Schwere Zeiten und rote Zahlen für Sinner Schrader

Mittwoch, 25. Juli 2001

Auch Sinner Schrader, einer der wenigen profitablen börsennotierten Multimedia-Dienstleister in Deutschland, bleibt von der Internetkrise nicht verschont: Das Hamburger Unternehmen ist in die roten Zahlen gerutscht. Für die ersten neun Monate des Geschäftsjahres 2000/2001 weisen die Hamburgern ein Vorsteuerverlust (Ebit) von 6,2 Millionen Mark aus.

Das Ergebnis pro Aktie fiel von plus 0,29 Mark auf minus 0,49 Mark. Wertberichtigungen in Höhe von drei Millionen Mark hätten auf die Bilanz gedrückt, hieß es. Eine weitere halbe Million mussten abgeschrieben werden, weil mit der zahlungsunfähigen Management Data AG ein wichtiger Projektpartner wegbrach.

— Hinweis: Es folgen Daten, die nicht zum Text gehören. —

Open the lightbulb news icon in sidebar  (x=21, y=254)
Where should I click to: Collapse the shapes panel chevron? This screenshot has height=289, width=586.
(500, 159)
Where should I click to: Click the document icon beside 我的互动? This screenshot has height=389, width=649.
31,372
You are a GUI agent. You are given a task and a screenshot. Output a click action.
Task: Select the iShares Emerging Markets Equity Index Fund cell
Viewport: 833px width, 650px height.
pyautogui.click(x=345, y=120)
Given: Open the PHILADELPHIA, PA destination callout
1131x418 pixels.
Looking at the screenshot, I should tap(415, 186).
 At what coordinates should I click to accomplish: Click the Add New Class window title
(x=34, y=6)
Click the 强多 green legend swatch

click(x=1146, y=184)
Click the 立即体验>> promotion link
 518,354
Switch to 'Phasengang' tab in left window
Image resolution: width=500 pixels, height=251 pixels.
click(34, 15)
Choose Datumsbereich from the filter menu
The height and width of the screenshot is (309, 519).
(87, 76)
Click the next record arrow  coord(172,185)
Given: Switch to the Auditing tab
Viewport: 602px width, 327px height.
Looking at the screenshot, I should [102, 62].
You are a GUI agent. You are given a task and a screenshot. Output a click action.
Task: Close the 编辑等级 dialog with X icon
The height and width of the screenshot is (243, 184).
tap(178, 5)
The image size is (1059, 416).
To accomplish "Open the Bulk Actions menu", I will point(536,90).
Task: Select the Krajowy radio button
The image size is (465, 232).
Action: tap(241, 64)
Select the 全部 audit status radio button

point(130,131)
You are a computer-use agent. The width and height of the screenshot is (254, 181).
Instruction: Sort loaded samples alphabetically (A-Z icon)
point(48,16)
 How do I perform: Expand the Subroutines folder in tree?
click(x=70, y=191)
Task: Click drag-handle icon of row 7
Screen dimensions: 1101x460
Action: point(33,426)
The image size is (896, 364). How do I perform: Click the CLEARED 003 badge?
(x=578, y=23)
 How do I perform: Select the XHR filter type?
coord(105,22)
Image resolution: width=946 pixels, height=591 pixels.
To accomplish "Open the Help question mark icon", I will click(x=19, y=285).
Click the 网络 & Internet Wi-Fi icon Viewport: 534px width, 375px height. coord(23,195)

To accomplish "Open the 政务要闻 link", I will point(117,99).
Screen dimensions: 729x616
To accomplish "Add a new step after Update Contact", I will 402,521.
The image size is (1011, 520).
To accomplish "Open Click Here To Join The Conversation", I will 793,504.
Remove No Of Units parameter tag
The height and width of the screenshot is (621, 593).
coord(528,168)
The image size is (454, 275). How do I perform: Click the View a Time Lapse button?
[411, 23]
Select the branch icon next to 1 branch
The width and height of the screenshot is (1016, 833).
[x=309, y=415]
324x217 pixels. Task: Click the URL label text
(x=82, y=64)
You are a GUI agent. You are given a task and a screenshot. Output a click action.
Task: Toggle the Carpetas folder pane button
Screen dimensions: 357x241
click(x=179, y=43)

Zudem sackte im letzten Quartal der Umsatz von Sinner Schrader auf 8,7 Millionen Mark ab. Insgesamt ergibt sich für den Neunmonatszeitraum allerdings ein Umsatzplus von 19,4 Millionen auf 29,8 Millionen Mark, was einer Steigerung um 54 Prozent entspricht. Dennoch kann Sinner Schrader - im HORIZONT-Ranking der größten Multimedia-Dienstleister 2000 auf Rang 15 - wohl auch eine längere Durststrecke durchstehen, denn nach eigenen Angaben verfügt Sinner Schrader über liquide Mittel in Höhe von knapp 60 Millionen Mark.